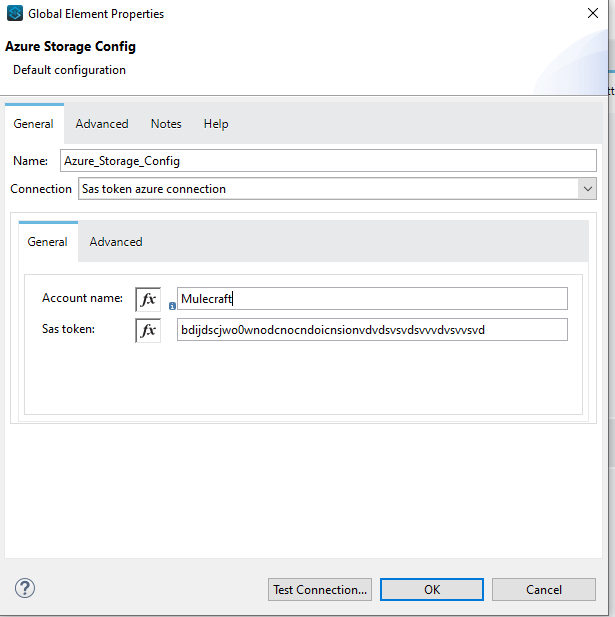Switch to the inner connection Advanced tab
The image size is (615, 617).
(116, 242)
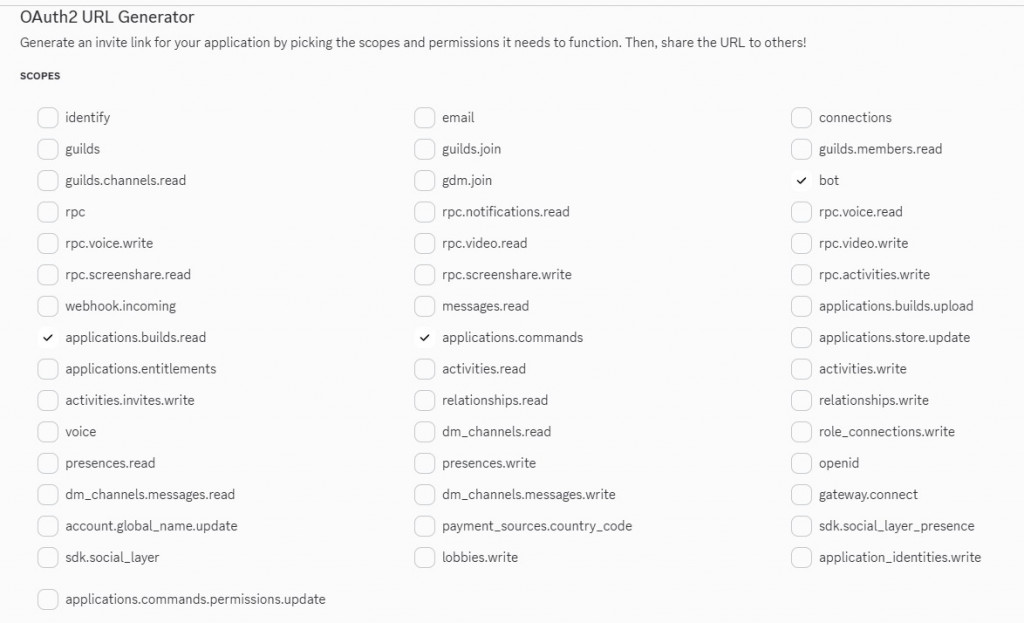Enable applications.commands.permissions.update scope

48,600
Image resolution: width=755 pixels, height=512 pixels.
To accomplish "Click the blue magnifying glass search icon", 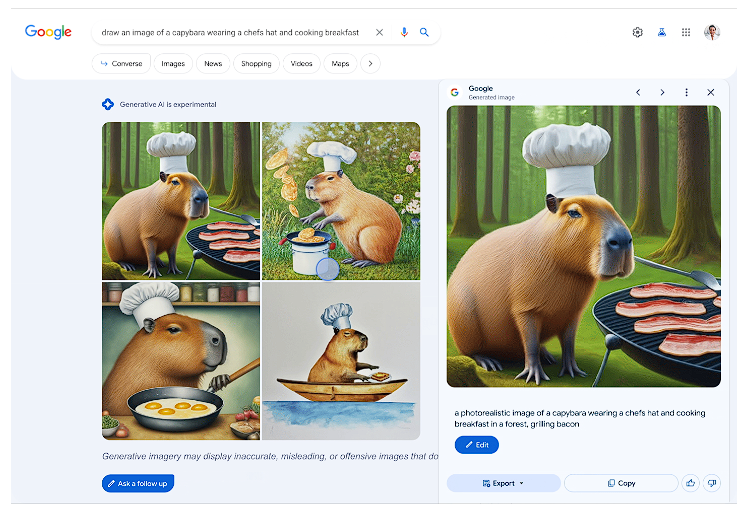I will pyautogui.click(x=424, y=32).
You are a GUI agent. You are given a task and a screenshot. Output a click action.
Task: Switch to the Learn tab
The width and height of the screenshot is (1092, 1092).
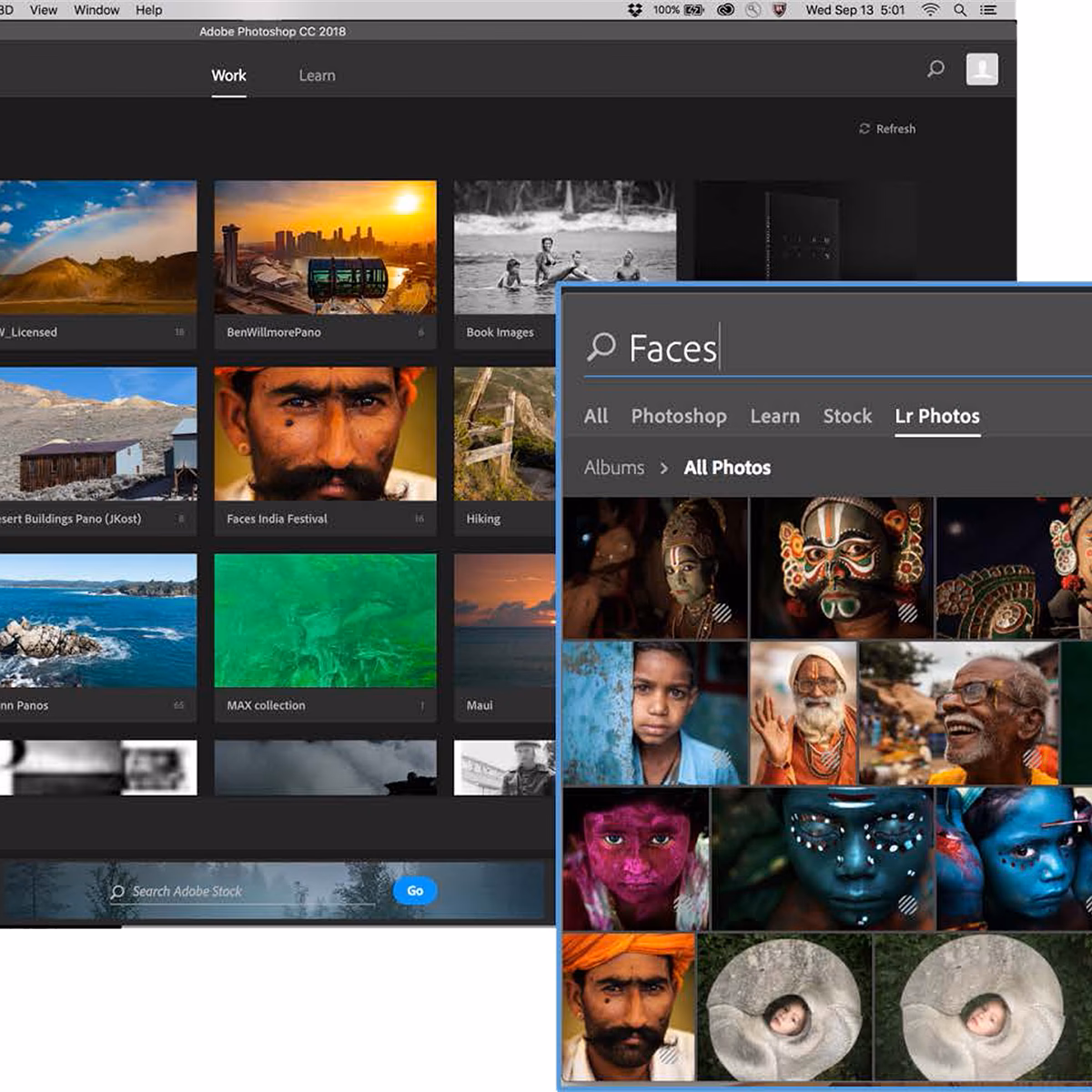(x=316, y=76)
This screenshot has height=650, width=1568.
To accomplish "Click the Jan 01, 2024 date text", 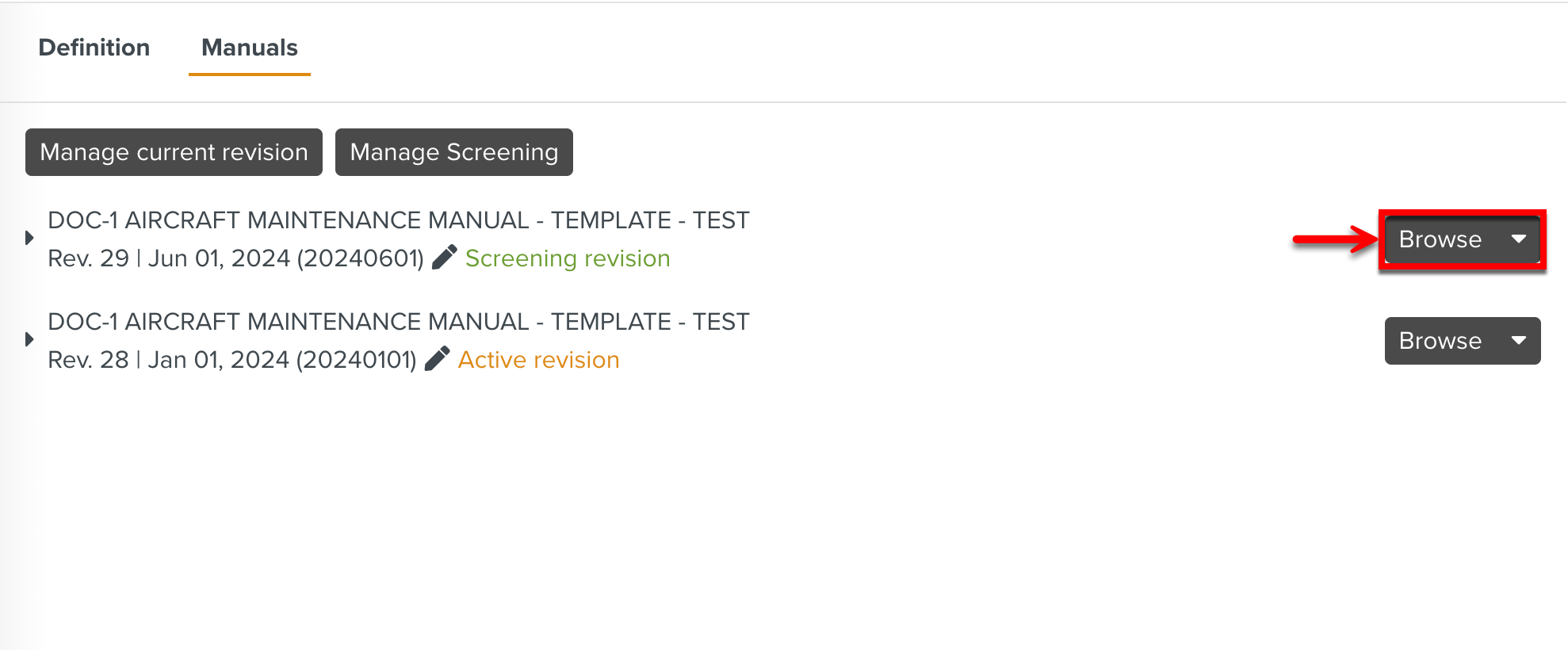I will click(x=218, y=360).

▶ TASK INSTRUCTIONS:
What are the lines above from the one with "You are a GUI" to the one with "This screenshot has height=650, width=1568.", both included? Reproduce them exactly, without pictures.

▶ ANSWER TO THIS EXERCISE:
You are a GUI agent. You are given a task and a screenshot. Output a click action.
Task: Switch to the Learn tab
The width and height of the screenshot is (1092, 1092).
(x=316, y=76)
This screenshot has height=650, width=1568.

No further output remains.